What are Adaptogens and Should You Add Them to Your Diet?
Adaptogens should be a part of everyone’s diet. If you are not currently in touch with the exceptional benefits of the variety of Amazon adaptogens in foods and beverages, then learning what adaptogens are and what they can do to help you is a good place to start.
What are adaptogens?
Adaptogens are natural medicines that come from plants: fruits, vegetables, herbs, and mushrooms. Some are common, well-known, and already a part of food groups and diets. Salads, vegetables, and fruits contain beneficial vitamins and minerals, and people already look to these foods for health benefits. Most people also realize that there is untapped health potential in other natural foods. Amazon adaptogens provide that potential, especially where stress is concerned.
Amazon adaptogens are natural herbs that counteract the effects of stress in the body. Stress is very harmful and has negative health effects that worsen as they go. Stress, for instance, causes unhealthy eating, sleeping, and even workout patterns that do even more harm to the neurological, endocrine, and immune systems. But consuming more adaptogens helps to resist the thing causing the stress, and that helps the body respond better to things like fatigue and disease.
Amazon adaptogens come from plants that grow in difficult, harsh climates and circumstances. The Amazon rainforest in Brazil is an example of a harsh environment that asks a lot from the plants and animals that live and thrive there. You see, the plants that grow in the Amazon have to be ready for anything. They must be able to adapt to whatever the environment sends, and they do. That is why these plants are sought after as adaptogens, and why they are as good for our bodies as they are for themselves. Adaptogens help the body to function better by providing more of what the body needs to deal with the stress it is under.
There are a lot of plants, herbs, fruits, and mushrooms that grow naturally in the rainforests and have gone undiscovered for a long time. New species are constantly coming to light, especially now that there is more interest in searching for natural health foods. Amazon adaptogens are an example. One beneficial herbal tea is Yerba Mate, which has recently become known to North American tea drinkers. It is a tea that is high in caffeine, high in flavor, but low in the properties that make caffeine a poor choice. That is, Yerba mate drinkers don’t experience high levels of jitters or caffeine withdrawal.
Should Amazon adaptogens be a part of your healthy diet?
Amazon adaptogens should be a consideration in everyone’s diet. They are a big benefit to health, stress levels, and comfort. As consumers, we already take energy booters in juices, coffee, tea, and energy drinks. These beverages do contain healthy ingredients and energy boosters, but too often, the health effects of the energy boosters are countered by the addition of another energy booster that is addictive and not as healthy: sugar.
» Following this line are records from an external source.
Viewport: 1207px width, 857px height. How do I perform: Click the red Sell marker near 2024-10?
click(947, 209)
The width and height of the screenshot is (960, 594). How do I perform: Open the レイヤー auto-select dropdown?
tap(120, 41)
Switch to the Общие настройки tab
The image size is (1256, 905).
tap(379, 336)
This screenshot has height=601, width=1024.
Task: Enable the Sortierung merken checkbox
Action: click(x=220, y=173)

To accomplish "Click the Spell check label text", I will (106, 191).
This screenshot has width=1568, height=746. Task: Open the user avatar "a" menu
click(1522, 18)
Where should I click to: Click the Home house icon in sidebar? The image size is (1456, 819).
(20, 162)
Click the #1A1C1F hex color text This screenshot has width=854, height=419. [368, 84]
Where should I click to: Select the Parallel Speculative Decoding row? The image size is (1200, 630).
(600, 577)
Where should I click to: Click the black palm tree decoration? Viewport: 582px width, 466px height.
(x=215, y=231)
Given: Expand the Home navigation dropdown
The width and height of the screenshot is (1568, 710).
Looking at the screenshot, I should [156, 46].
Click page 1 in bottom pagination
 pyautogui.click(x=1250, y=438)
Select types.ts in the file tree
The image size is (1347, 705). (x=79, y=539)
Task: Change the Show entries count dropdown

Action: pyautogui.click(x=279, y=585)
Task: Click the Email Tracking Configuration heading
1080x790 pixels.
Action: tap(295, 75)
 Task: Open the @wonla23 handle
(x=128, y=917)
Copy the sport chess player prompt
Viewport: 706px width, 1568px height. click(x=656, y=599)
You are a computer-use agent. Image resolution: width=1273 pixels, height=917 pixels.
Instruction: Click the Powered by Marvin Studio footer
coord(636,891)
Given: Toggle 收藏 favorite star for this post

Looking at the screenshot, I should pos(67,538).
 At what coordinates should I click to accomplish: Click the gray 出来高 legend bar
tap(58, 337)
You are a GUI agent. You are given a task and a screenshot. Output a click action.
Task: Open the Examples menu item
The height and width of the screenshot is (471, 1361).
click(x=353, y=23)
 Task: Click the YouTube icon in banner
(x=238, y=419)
They also contain things like dyes, chemicals, and artificial flavorings.
Instead of these ingredients, choose drinks with Amazon adaptogens, including teas like Yerba Mate and green tea. Adaptogens provide better energy and focus, and they give a boost to the immune system. These fruits, roots, and mushrooms include guarana, acerola, suma root, and mushrooms. Guarana is a caffeine-containing stimulant; suma root relieves pain and strengthens muscles.
Healthy foods should be a part of healthy, environmental practices
You may be wondering if consuming Amazon adaptogens is a good idea from an environmental standpoint. After all, if they have survived so much, what is the benefit to subjecting them to one thing more: human agricultural practices. Regenerative agriculture is another matter entirely. This system provides jobs, rebuilds crops, and helps to sustain rural areas. It also works on discovery of what is out there so that the benefits can be discovered and promoted. That would mean that Amazon adaptogens are the superfoods that will help restore more than human health, but the human ecosystems as well.